A Lack of Principals
by Linda Orozco & Ron
Oliver
Printed in Los Angeles
Times
July 1, 2001
There's a crisis in our schools. Fewer and fewer administrators
are stepping forward
to lead public schools. More than 98% of California
superintendents reported
shortages of qualified administrators in a survey conducted last
year. The problem is
so severe that it has become the focus of the California State
Assembly and Senate
(K-12 Master Plan Committee), the California Commission on
Teacher Credentialing
(CCTC), school boards and local communities. This year, the CCTC
conducted public
forums in six cities around California to gather information on
the reasons for the
shortage and investigate possible solutions. A statewide task
force also has been
activated to address the shortage of quality leaders interested
in assuming
administrative positions in schools.
Institutions, like California State University, Fullerton,
prepare teachers to become
school administrators in a rigorous two-year Master's degree
program. (Becoming a
fully credentialed administrator in California now takes 4-5
years beyond the
bachelor's degree, usually in evening and summer classes.) Our
institution, alone,
prepares more than 100 new administrators annually. Demand to
employ these
graduates is strong with more than 25 school districts attending
a job fair this month
at Cal State Fullerton this March. Overall, the state of
California has an annual
'production' of 2000-3500 newly licensed and prepared prospective
administrators.
This is an abundant and continuous supply from which to hire
administrators for
current and future vacancies. There are, and will be, sufficient
quantities of licensed
administrators. The problem isn't the number of leaders
available. The problem is the
job.
Currently only 38 percent of qualified school administrators
actually assume
leadership positions in California schools. The overwhelming
majority (62%) chose
to remain in the classroom or change professions entirely. This
is a staggering loss of
leadership potential. No other profession can claim such a high
loss of interest after
professional preparation.
The job has changed. The job of the school principal has changed
significantly during
the past 20 years. The job has been negatively affected by school
changes including
increased school size (more students per facility), shortage of
qualified and
experienced teachers, increased instructional standards and
accountability, rapid
changes in curriculum, decreased support staff (counselors,
school nurses,
instructional aides and librarians), and other significant school
reforms and trends.
The job is increasingly more difficult to do well. School
principals and potential
candidates report finding the job increasingly difficult, if not
impossible to do well.
Current principals say the job is simply not 'doable'. School
superintendents report
the greatest impediments to recruiting qualified school
administrators include intense
job stress and excessive work hours. Other factors that influence
job disillusionment
include the changing demands of the job; and inadequate time to
satisfy parents,
teachers, students and community; social problems in the school
that make it difficult
to focus on instructional practices; increased accountability
with no matching
authority to make the required improvements; and inadequate
salaries that don't
match the time invested. (Most candidates are well aware that top
paid teachers can
earn more per day than administrators, and avoid intense job
responsibilities for
similar compensation.) It's no wonder the number of candidates
for some
administrative vacancies has dropped to catastrophic levels.

Dataset extract:
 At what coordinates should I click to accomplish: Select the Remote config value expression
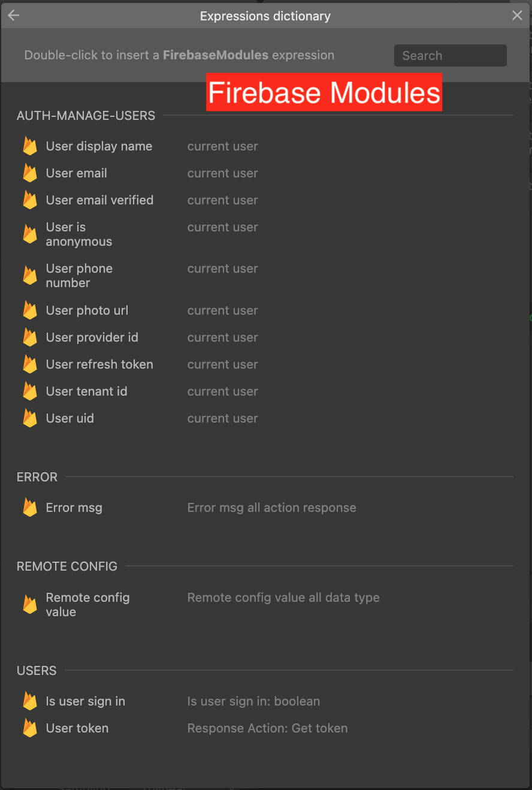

Aim:
Extend the op-ed on California's shortage of school principals, starting right after its final sentence.

Task answer:
So, job openings for principals will get harder to fill, unless a
solution is found. And
ideas for solutions include ill-advised recommendations, such as
lowering standards
for principal preparation, increasing training requirements for
administrators, or
allowing school districts to 'grow-their-own' (training teachers
to be principals
without comprehensive preparation programs, like the ones already
in place). There
are even suggestions to treat principal preparation like a
'business' and license more
agencies to flood the marketplace with candidates. None of these
solutions addresses
the very heart of the problem- the principal's job. An
overwhelming number (90
percent) of current aspiring candidates report they would take
the job, if it were
made 'doable'.
The problem is, and will remain, the job itself, unless
courageous action is taken to
reinvent the principalship. Until we can assure candidates that
their efforts and talents
will be respected and effectively utilized, we won't have
adequate numbers of
high-quality candidates available for our schools. Instead we
will have jobs going
unfilled or filled by individuals ill-prepared to lead
California's schools into the new
millennium. And those ill prepared administrators will continue
to be placed where
they have historically been placed in the past, in poor, minority
neighborhoods that
need and deserve the best leaders we can provide. We must assure
that all schools
are an appropriate size for leading and learning, include
effective resources in and
out of the classroom (human and material), and the leader's job
accountability will be
matched by appropriate job authority. This will not only be good
for attracting the
talented and successful leaders we need, but allow them to lead
schools for the
enhancement of student learning. And isn't that what education is
all about?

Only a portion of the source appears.